Felix Brun: Lukas Bärfuss und Europa als Ort der Aufklärung
Lukas Bärfuss warnt vor der Abschottung der Schweiz und feiert die Vielfältigkeit. Eine Analyse von Europa-Wissenschaftler Felix Brun.
Das Wichtigste in Kürze
- Europa-Experte Felix Brun kommentiert Texte bedeutender Schweizer Persönlichkeiten.
- In diesem Artikel befasst er sich mit dem Autor Lukas Bärfuss.
«Kein Mensch ist eine Insel». Was Eva in «Meienbergs Tod» des Autors Lukas Bärfuss über den Journalisten Niklaus Meienberg sagt, gilt auch für die Schweiz. Akribisch untersucht Bärfuss in seinen Texten die Schweizer Befindlichkeiten.
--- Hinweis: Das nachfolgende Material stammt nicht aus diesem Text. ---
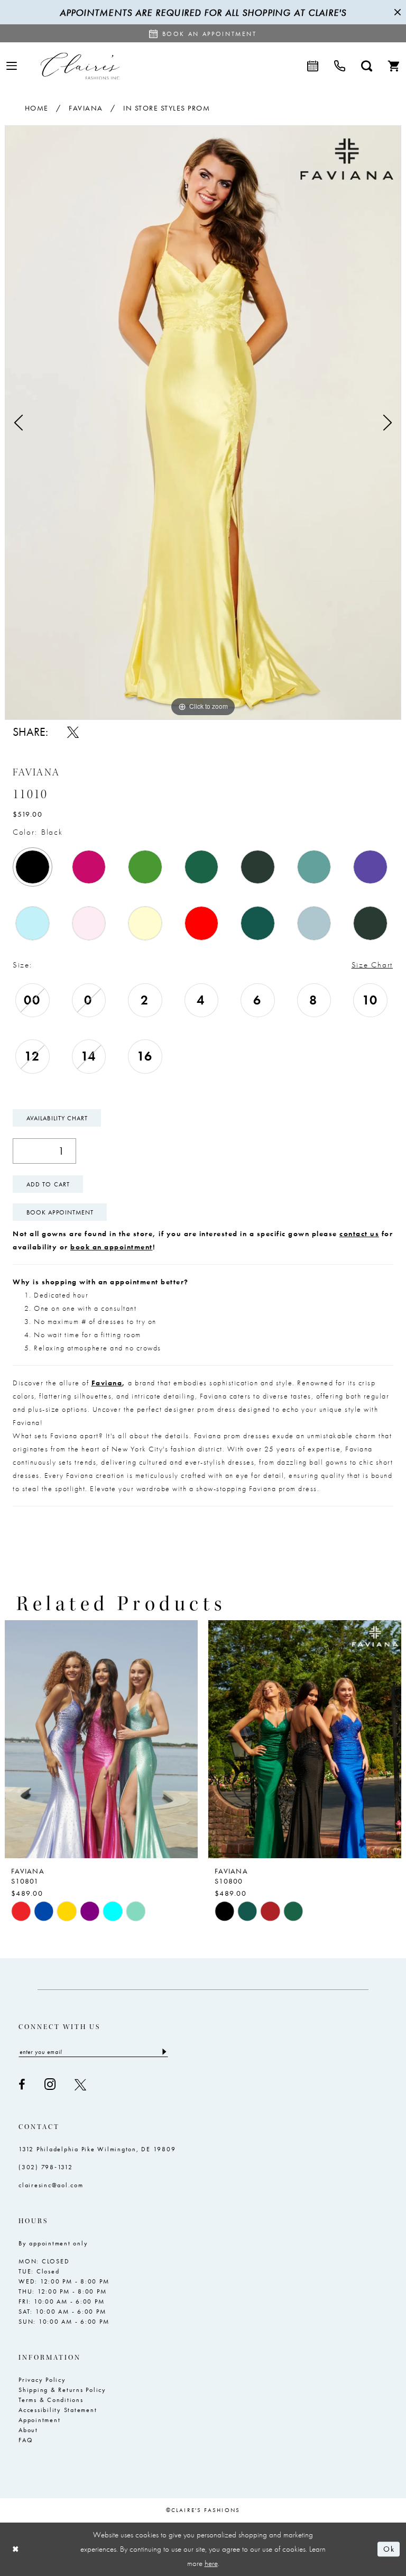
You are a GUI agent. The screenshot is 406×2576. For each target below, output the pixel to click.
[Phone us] (339, 66)
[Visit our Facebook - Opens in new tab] (22, 2084)
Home (37, 108)
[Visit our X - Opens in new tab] (80, 2084)
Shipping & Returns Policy (62, 2390)
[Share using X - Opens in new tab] (73, 732)
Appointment (39, 2420)
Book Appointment (60, 1212)
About (28, 2430)
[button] (11, 66)
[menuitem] (11, 66)
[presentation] (135, 1739)
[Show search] (366, 66)
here (211, 2563)
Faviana (86, 108)
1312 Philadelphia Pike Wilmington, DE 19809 (97, 2149)
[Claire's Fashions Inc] (80, 65)
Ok (388, 2549)
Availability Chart (57, 1118)
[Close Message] (396, 12)
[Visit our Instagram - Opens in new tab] (50, 2084)
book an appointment (111, 1247)
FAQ (26, 2440)
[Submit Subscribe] (163, 2052)
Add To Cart (48, 1184)
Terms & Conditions (51, 2400)
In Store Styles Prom (166, 108)
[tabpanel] (203, 422)
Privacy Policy (42, 2380)
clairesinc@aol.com (51, 2185)
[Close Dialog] (15, 2549)
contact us (359, 1233)
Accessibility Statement (58, 2410)
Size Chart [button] (372, 965)
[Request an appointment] (312, 66)
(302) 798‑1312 (46, 2167)
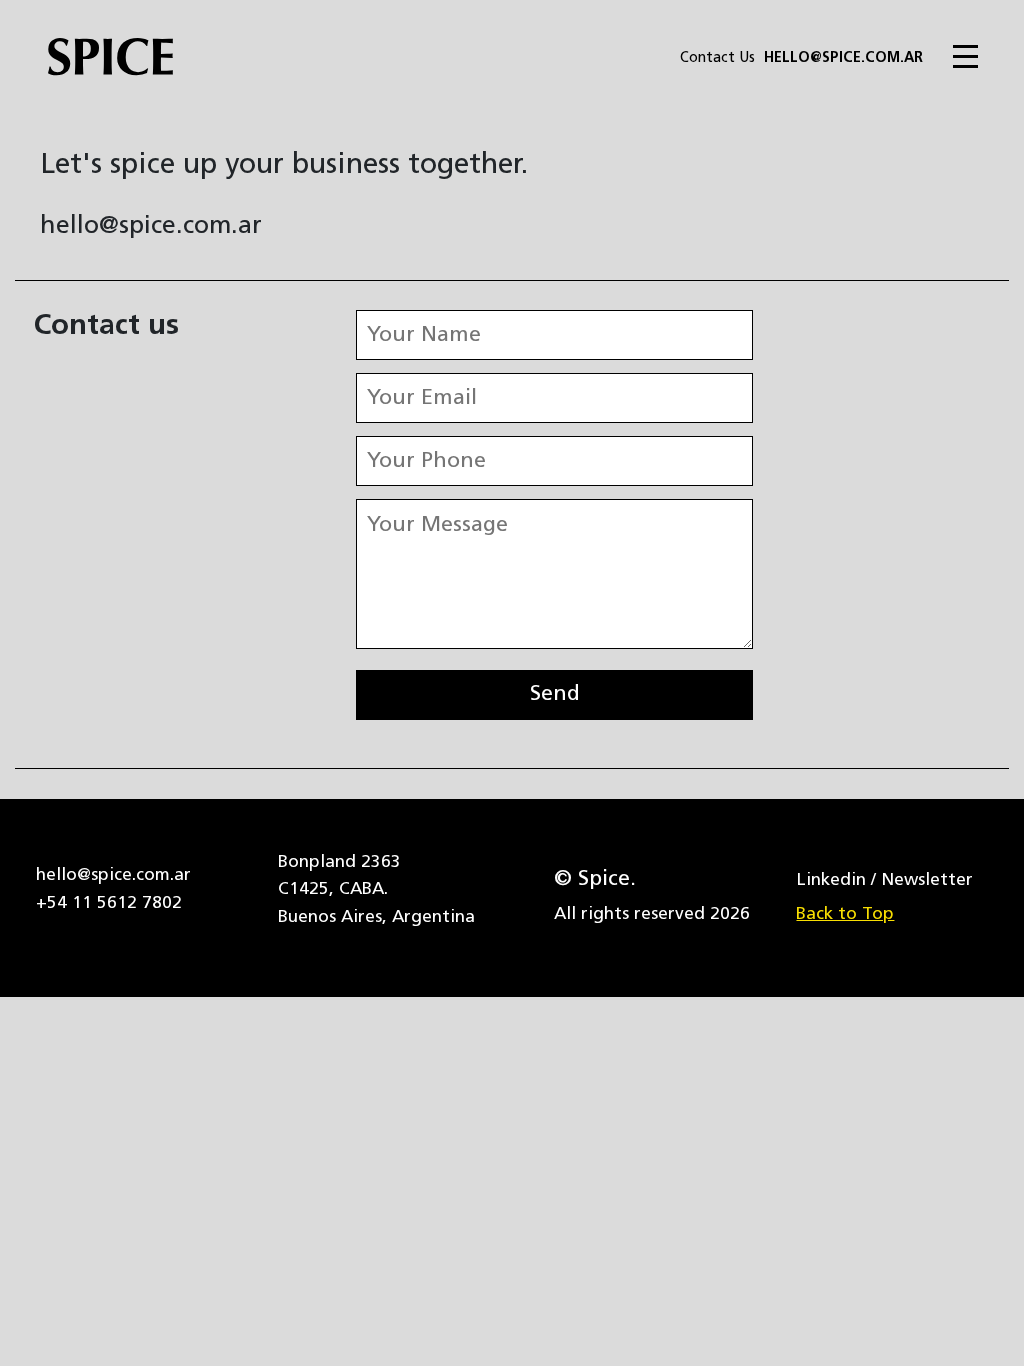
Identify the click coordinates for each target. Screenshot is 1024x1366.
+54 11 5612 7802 (109, 903)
Etwa die Lust an der Ordnung oder auch den Willen zum Rückzug, zur Abschottung. Dass diese Abschottung auch tödlich sein kann, darauf weist der Autor in seinen Stücken und Romanen immer wieder hin.
Für Lukas Bärfuss ist der Mensch vor allem etwas: Er ist vielfältig, mehr noch: jeder Mensch ist einzigartig. «Die Matura ist vielleicht nichts Besonderes», erklärt er als Redner einmal an einer Maturfeier. «Aber Sie, Sie sind etwas Besonderes. Jede und Jeder von ihnen ist einzigartig [...] Sie können sich darauf verlassen, Sie sind einzigartig Punkt.» Der Mensch also ist einzigartig in seiner Vielfalt.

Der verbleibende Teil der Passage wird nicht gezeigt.